◆ WHAT YOU WILL DO ◆
Where the records below show a line containing "has height=658, width=754.", start copying; end with the line containing "You are a computer-use agent. 1232x980", and copy it too.

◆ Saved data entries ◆
____
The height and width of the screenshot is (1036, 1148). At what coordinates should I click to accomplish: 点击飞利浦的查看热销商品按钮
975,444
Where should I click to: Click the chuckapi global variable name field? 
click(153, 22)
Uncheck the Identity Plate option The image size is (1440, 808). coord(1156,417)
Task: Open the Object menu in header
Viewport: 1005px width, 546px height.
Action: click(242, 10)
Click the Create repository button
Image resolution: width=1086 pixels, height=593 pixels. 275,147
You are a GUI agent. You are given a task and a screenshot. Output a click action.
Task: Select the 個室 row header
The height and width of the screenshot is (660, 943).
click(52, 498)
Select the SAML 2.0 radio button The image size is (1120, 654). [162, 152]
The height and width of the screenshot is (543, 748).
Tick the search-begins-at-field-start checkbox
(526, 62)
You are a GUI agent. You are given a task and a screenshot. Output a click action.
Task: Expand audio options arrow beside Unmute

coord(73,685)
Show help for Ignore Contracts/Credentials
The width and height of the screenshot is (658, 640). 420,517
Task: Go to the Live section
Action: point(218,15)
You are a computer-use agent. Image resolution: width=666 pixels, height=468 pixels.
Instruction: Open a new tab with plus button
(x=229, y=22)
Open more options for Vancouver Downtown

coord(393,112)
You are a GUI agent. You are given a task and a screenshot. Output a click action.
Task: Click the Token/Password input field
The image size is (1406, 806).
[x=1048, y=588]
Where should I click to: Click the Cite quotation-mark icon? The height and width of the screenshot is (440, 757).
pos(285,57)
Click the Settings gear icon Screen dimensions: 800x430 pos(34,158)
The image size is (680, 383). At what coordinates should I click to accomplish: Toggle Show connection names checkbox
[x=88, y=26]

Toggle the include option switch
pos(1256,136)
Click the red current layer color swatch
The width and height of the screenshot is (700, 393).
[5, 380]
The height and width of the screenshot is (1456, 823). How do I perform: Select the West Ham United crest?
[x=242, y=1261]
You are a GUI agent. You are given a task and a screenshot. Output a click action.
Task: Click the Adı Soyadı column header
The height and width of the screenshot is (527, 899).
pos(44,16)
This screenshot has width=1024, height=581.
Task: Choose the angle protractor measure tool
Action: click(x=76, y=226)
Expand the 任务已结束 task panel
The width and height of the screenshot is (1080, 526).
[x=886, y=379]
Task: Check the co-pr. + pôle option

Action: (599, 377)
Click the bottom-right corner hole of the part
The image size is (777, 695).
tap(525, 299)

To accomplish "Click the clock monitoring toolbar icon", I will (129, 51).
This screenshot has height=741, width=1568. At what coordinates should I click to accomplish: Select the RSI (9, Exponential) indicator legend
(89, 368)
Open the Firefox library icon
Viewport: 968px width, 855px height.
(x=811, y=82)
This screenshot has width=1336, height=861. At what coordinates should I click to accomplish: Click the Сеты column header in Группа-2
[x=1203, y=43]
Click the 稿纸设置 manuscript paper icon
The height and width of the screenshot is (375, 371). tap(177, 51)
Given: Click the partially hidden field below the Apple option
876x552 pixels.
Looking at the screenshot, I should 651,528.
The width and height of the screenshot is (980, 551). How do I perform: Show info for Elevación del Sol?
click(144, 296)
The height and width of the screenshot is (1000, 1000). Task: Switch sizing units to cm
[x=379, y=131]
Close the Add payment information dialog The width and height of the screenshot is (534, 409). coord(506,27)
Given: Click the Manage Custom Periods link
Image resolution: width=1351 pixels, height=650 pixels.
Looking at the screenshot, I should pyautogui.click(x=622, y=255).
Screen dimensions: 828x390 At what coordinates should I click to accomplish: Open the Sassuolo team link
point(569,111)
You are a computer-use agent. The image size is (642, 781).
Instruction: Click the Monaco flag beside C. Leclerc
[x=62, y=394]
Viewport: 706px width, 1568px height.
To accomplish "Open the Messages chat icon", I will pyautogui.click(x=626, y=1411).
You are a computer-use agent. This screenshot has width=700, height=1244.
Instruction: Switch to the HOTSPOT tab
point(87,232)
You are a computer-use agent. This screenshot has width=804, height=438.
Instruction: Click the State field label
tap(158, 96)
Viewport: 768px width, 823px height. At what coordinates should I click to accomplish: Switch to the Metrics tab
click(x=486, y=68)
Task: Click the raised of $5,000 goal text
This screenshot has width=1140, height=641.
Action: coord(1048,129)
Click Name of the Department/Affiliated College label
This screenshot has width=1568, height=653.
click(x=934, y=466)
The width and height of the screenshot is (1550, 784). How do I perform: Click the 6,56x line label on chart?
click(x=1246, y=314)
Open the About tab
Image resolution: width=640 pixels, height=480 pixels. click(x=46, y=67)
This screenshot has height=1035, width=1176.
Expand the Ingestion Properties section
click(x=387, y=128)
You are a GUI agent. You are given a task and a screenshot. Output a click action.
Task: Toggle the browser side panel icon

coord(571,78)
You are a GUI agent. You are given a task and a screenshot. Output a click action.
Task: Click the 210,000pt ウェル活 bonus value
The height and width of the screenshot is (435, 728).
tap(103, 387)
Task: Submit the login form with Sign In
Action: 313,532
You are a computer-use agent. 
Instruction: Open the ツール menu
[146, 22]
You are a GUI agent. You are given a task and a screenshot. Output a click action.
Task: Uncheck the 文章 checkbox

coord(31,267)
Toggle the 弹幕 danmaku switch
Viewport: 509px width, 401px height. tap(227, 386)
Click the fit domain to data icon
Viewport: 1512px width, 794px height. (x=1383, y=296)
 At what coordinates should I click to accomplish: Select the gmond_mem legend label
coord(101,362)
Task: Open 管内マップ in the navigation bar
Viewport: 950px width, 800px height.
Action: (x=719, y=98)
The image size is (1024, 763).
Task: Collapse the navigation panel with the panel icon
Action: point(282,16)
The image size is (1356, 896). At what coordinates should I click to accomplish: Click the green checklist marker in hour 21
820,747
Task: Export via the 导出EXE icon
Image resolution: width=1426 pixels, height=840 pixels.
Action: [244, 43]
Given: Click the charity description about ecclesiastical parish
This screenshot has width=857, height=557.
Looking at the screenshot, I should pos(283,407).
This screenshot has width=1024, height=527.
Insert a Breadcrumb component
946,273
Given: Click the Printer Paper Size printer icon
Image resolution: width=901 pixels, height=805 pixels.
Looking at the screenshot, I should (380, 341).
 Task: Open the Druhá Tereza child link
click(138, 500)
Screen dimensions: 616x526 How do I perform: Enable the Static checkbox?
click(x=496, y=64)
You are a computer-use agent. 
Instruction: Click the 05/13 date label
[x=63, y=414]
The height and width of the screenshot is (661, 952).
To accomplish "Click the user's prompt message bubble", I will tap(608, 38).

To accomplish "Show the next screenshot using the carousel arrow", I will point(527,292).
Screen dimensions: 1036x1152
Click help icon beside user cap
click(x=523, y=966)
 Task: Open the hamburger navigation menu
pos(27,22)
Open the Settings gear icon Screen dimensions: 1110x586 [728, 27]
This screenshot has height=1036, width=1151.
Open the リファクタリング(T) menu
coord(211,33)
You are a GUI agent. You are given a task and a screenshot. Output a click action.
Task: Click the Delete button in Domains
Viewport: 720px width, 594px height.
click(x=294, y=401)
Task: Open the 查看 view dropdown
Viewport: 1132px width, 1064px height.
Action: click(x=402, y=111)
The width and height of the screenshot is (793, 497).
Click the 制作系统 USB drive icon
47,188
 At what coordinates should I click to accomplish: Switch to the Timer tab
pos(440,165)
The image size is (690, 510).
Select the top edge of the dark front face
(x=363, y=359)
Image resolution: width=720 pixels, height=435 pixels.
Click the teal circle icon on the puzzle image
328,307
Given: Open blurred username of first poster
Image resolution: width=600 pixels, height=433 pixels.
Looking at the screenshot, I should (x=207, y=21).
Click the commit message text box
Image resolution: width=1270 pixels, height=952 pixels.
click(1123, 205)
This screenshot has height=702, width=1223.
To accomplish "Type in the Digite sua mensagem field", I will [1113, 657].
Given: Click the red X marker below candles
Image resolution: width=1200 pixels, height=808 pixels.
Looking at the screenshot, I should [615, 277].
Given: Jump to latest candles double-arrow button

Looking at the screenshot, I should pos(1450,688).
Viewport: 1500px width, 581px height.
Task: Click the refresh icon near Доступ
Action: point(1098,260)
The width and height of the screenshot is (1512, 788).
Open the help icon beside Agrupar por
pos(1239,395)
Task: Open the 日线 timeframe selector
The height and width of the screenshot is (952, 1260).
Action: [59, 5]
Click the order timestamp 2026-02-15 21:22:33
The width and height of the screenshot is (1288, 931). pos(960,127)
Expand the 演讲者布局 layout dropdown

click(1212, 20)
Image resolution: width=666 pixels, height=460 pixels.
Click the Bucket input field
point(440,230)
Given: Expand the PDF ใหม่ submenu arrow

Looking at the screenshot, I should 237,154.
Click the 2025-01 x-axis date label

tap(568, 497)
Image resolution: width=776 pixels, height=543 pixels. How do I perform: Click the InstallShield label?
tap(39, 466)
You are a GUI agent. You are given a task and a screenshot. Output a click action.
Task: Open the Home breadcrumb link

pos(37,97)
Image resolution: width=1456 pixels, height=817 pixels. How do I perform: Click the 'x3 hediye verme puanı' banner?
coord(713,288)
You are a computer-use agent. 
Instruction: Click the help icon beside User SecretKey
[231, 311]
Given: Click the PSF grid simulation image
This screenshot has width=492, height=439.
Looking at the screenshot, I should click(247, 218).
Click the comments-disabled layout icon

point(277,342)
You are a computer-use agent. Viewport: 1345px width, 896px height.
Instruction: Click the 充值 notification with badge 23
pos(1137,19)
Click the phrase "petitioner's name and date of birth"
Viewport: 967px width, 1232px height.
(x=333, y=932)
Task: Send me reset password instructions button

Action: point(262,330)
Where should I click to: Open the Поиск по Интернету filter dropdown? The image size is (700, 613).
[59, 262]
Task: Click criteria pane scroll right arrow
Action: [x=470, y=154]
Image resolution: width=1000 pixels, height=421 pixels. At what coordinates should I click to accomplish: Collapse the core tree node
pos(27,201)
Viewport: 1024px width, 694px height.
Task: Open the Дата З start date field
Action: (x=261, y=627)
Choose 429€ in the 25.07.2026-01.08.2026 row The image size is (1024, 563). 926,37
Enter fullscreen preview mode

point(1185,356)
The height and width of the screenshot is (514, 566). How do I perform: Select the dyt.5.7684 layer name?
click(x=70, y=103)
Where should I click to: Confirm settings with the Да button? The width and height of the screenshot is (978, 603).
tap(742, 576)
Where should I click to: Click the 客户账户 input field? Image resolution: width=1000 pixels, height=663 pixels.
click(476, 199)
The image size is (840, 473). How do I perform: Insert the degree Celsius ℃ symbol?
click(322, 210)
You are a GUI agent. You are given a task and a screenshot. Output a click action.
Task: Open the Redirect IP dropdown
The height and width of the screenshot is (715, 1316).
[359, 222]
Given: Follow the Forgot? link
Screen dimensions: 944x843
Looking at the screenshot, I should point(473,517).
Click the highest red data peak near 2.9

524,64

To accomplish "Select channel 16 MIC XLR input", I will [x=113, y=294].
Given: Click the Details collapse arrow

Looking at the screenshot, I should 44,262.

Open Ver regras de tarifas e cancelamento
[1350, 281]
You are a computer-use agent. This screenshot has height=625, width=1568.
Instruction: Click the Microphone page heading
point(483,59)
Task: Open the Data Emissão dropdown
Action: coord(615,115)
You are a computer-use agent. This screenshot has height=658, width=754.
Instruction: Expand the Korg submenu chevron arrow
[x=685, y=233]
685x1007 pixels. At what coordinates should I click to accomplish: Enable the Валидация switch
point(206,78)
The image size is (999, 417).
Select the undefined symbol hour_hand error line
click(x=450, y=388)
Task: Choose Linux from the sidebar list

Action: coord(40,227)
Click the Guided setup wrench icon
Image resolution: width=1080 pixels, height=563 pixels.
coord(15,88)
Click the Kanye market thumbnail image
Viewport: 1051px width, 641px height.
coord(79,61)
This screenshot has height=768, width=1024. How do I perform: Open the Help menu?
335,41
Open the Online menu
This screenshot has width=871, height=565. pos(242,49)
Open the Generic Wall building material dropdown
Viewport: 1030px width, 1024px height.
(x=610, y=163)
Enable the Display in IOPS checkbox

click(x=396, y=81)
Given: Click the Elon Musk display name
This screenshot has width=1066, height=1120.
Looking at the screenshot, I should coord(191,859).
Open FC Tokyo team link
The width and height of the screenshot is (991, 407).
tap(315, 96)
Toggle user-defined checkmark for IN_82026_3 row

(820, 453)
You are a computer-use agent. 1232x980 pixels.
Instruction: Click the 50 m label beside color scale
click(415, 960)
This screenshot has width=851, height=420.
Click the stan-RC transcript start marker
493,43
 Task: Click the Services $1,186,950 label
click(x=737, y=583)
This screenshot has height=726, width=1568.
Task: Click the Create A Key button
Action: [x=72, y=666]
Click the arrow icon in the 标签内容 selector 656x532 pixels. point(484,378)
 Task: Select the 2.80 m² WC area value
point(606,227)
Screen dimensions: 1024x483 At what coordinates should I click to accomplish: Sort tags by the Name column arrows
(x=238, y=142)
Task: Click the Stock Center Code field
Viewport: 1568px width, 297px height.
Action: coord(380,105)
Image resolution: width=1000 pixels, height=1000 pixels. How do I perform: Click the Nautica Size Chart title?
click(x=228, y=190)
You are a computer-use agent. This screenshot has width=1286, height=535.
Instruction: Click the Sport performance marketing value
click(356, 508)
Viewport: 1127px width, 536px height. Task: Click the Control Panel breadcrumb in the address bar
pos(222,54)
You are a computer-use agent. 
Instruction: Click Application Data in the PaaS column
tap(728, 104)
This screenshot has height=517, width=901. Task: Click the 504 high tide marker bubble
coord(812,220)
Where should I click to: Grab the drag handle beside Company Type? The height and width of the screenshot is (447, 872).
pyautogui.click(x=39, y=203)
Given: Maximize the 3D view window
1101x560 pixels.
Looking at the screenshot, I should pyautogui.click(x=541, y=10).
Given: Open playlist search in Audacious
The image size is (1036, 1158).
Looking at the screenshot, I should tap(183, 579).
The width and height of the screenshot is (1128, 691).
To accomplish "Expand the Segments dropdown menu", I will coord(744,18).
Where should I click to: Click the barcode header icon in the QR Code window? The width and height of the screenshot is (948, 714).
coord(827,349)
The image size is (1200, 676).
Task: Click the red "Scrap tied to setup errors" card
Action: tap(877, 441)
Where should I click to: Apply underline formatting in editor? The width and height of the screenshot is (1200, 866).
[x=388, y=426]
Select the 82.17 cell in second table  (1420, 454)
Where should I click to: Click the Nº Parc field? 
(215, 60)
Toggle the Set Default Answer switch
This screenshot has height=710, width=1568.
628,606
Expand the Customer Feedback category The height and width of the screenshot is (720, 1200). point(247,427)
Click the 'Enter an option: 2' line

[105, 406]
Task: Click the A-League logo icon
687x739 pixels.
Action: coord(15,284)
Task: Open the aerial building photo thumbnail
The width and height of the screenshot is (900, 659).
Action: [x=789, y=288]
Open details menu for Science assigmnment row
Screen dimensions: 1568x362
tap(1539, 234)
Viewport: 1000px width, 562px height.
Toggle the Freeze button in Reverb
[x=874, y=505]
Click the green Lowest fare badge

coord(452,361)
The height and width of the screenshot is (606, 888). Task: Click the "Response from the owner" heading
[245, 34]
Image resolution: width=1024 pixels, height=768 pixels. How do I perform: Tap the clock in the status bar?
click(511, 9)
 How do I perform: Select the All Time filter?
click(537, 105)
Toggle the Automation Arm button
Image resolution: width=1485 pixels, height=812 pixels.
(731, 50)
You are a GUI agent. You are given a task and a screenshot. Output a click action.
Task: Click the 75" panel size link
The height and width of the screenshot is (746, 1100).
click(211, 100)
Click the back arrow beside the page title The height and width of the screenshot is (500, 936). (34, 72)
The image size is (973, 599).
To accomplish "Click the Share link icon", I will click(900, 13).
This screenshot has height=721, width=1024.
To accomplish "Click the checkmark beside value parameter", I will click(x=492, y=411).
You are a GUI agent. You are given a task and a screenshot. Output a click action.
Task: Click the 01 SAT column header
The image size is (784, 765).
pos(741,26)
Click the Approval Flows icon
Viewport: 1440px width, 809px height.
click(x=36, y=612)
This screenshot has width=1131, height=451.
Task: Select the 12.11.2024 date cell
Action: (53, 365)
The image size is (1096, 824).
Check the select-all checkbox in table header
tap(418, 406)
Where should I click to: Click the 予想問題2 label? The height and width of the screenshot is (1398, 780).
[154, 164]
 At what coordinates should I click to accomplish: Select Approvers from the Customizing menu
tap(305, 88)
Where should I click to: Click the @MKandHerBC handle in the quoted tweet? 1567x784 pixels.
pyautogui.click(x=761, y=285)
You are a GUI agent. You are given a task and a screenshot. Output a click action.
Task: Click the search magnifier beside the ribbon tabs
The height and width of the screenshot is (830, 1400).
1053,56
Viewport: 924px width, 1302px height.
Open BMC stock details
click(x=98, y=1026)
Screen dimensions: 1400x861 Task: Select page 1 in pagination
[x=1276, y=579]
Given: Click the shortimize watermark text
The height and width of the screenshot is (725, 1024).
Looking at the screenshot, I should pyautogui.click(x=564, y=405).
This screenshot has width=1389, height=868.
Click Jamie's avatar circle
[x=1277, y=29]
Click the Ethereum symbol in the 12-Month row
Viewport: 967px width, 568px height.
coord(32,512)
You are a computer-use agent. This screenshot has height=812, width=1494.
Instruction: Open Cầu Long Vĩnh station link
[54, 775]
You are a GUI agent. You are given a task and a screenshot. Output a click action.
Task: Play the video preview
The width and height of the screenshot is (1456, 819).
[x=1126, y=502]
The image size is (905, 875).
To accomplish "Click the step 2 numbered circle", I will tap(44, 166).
____
◆ RESPONSE BELOW ◆
You are a computer-use agent. This screenshot has height=658, width=754.
Instruction: Expand the Korg submenu chevron arrow
[x=685, y=233]
685x1007 pixels. At what coordinates should I click to accomplish: Enable the Валидация switch
point(206,78)
The image size is (999, 417).
Select the undefined symbol hour_hand error line
click(x=450, y=388)
Task: Choose Linux from the sidebar list

Action: coord(40,227)
Click the Guided setup wrench icon
Image resolution: width=1080 pixels, height=563 pixels.
coord(15,88)
Click the Kanye market thumbnail image
Viewport: 1051px width, 641px height.
coord(79,61)
This screenshot has height=768, width=1024. How do I perform: Open the Help menu?
335,41
Open the Online menu
This screenshot has width=871, height=565. pos(242,49)
Open the Generic Wall building material dropdown
Viewport: 1030px width, 1024px height.
(x=610, y=163)
Enable the Display in IOPS checkbox

click(x=396, y=81)
Given: Click the Elon Musk display name
This screenshot has width=1066, height=1120.
Looking at the screenshot, I should coord(191,859).
Open FC Tokyo team link
The width and height of the screenshot is (991, 407).
tap(315, 96)
Toggle user-defined checkmark for IN_82026_3 row

(820, 453)
You are a computer-use agent. 1232x980 pixels.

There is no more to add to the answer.